* TEXT BLOCK:

· · · ·

Re: Finding where a rule matches input stream

2018-08-03 Thread Jeffrey Kegler
In the attached, I corrected the script, and added detailed comments about
what is going on.

Hope this helps! -- jeffrey




On Fri, Aug 3, 2018 at 10:41 AM, Michael Spertus 
wrote:

> Hi Jeffrey,
> Unless I'm misreading what you are suggesting, that seems to give me the
> same failure as in the original post as in the code below.
>
> use Marpa::R2;
>>
>> my $dsl = <<'END_OF_DSL';
>> :default ::= action => [name,values]
>> lexeme default = latm => 1
>>
>> :start ::= matches
>>
>> matches ::= match+
>> match ::= id | non_id
>> id ::= identifier action => do_id
>> non_id ::= other
>>
>> identifier ~ [\w]+
>> other ~ [\W]+
>> END_OF_DSL
>>
>>
>>
>> my $grammar = Marpa::R2::Scanless::G->new( { source => \$dsl } );
>> my $recce = Marpa::R2::Scanless::R->new(
>> { grammar => $grammar, semantics_package => 'CodeProcess' } );
>>
>> my $input = '#abc##';
>> my $length_read = $recce->read( \$input );
>>
>> my $value_ref = $recce->value;
>> my $value = ${$value_ref};
>>
>>
>> sub CodeProcess::do_id {
>> my ($start, $end) = Marpa::R2::Context::location();
>> print "location() is ($start, $end)\n";
>>
>> my ($span_beg, $span_end) = $recce->g1_location_to_span($start, $end
>> - $start);
>> print "g1_location_to_span is ($span_beg, $span_end)\n";
>> print "literal is ".$recce->literal($span_beg, $span_end -
>> $span_beg)."\n";
>> print 'but $_[1] shows this id rule matched '.$_[1]."\n";
>>  }
>>
>> which incorrectly outputs
>
>> location() is (1, 2)

· · · ·

* GIVEN DATA:
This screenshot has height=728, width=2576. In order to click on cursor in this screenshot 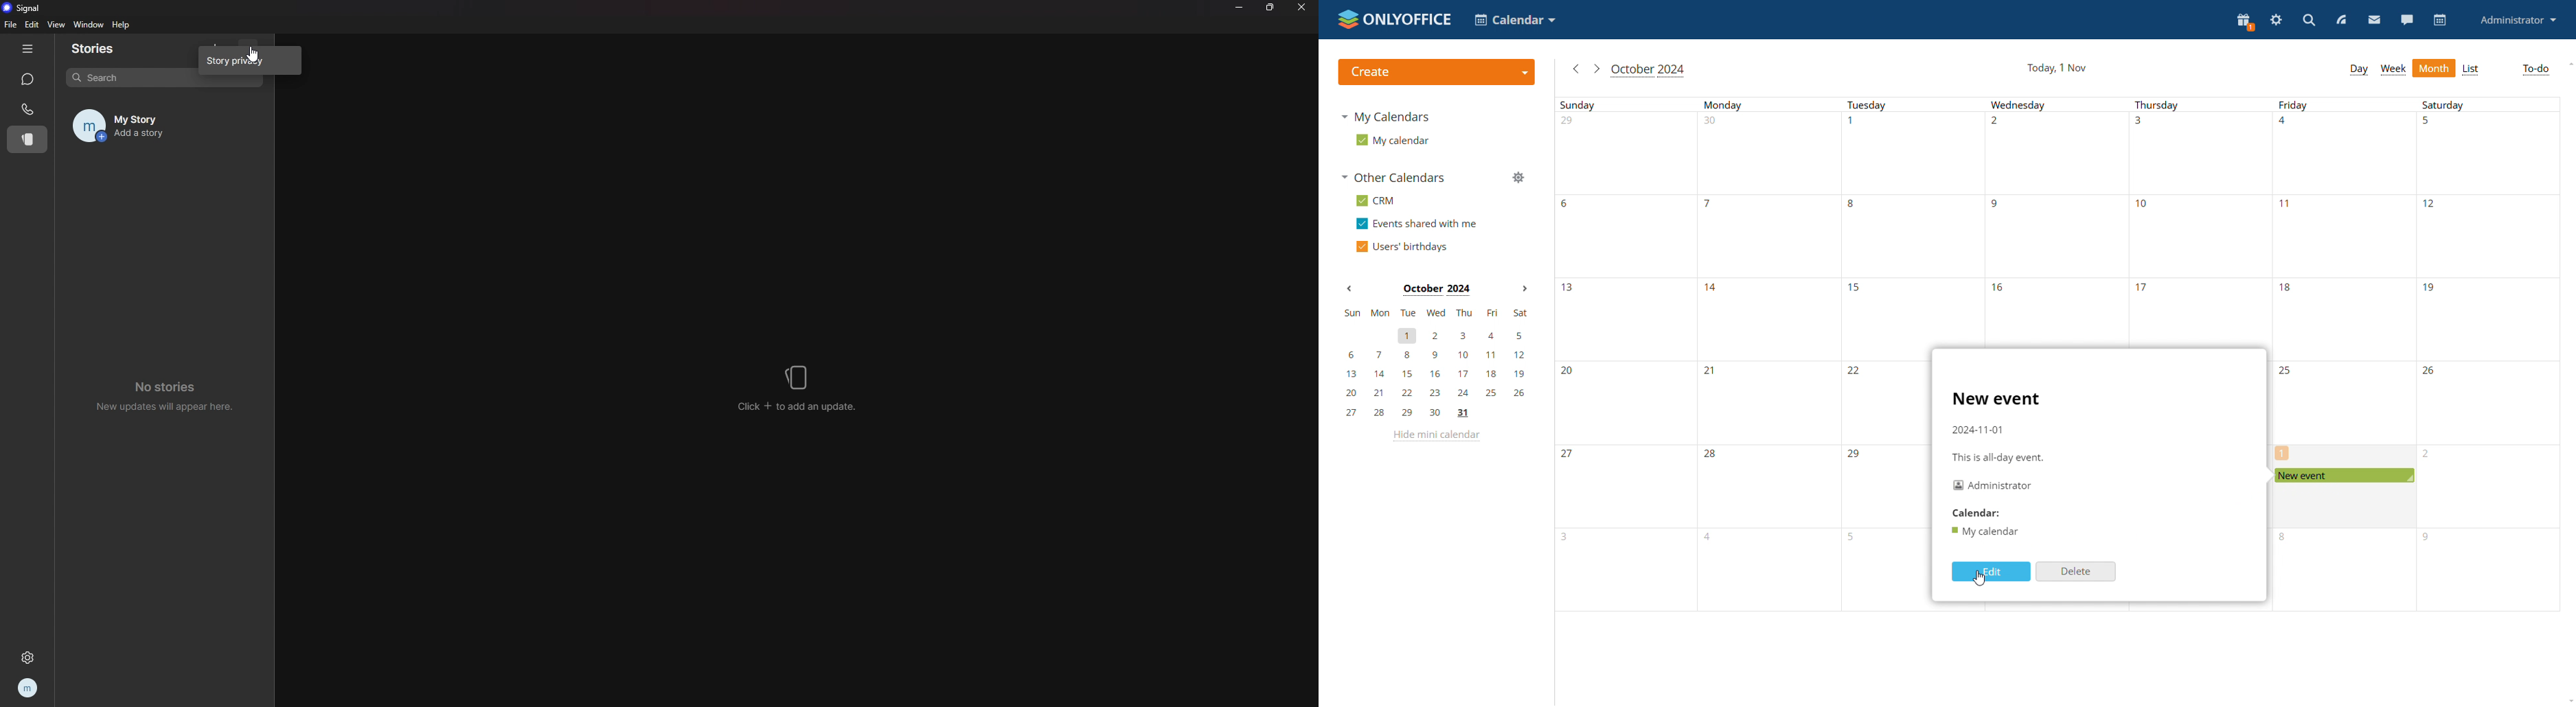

· · · ·

* EXERCISE INSTRUCTIONS: Please write out the message again, starting at the words "On Fri, Aug" and stopping after "the code below.", and switch "original post" to "first message". The listing plays no part in this.

* RESULT OF THE EXERCISE:
On Fri, Aug 3, 2018 at 10:41 AM, Michael Spertus 
wrote:

> Hi Jeffrey,
> Unless I'm misreading what you are suggesting, that seems to give me the
> same failure as in the first message as in the code below.